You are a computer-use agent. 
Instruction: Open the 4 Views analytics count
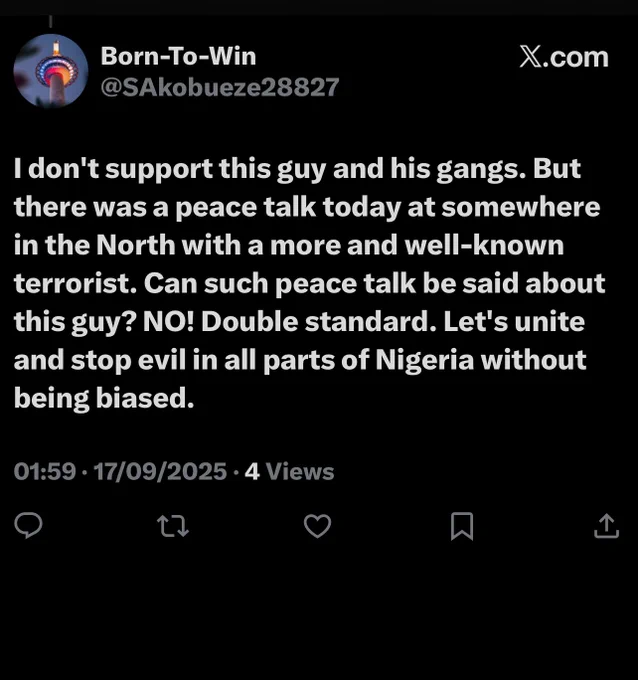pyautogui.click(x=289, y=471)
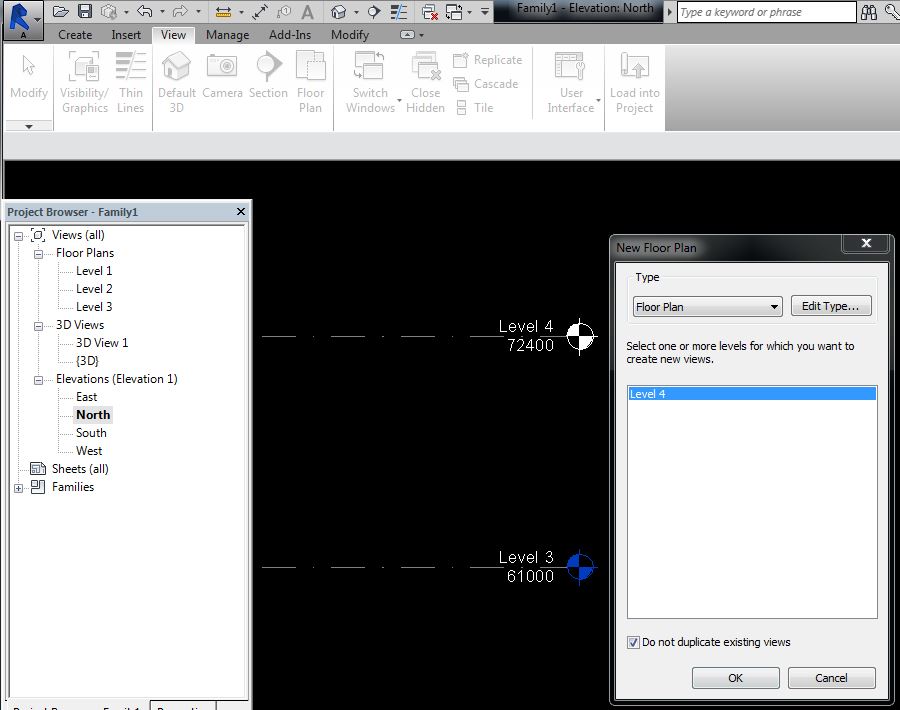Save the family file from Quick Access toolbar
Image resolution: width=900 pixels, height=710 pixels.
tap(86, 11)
──────────────────────────────
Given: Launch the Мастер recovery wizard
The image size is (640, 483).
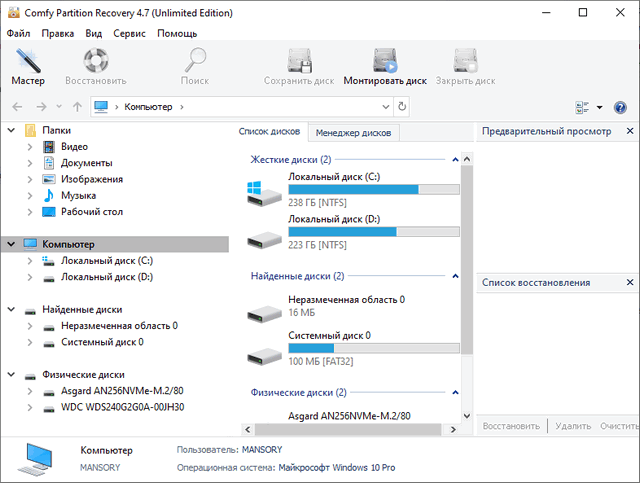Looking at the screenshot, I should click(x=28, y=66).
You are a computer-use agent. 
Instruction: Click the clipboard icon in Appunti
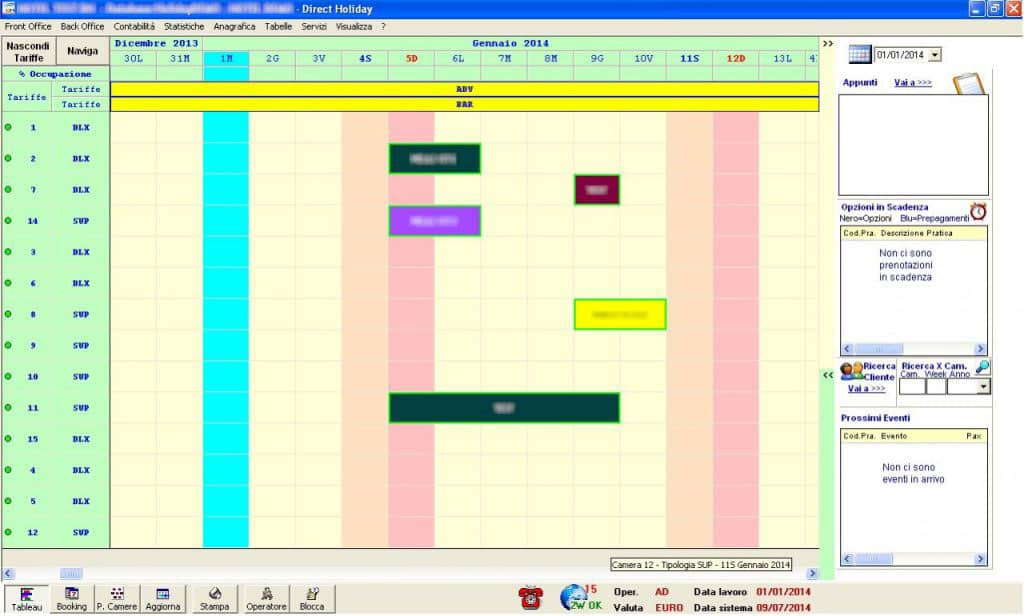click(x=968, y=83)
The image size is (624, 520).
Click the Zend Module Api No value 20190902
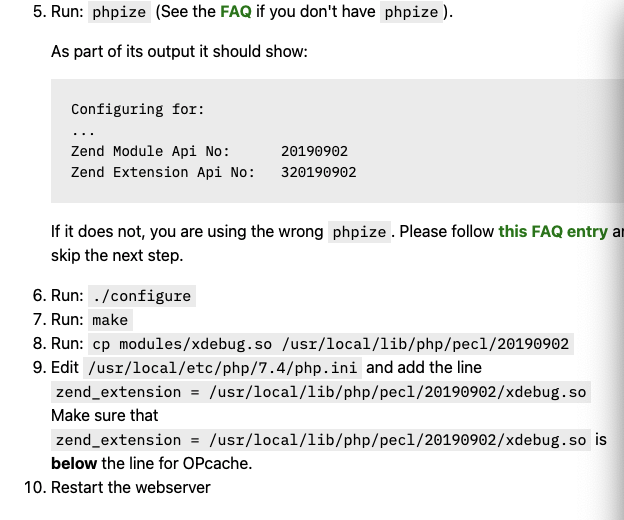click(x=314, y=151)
──────────────────────────────
Transcribe the listing above exactly, but only from the line with "Given: Launch the Мастер recovery wizard" through the line with "The image size is (624, 520).". Include both of those lines and omit the pictures.

▶ [Answer]
Given: Launch the Мастер recovery wizard
The image size is (640, 483).
Looking at the screenshot, I should click(x=28, y=66).
You are a computer-use agent. 
Instruction: Click the clipboard icon in Appunti
click(x=968, y=83)
The image size is (624, 520).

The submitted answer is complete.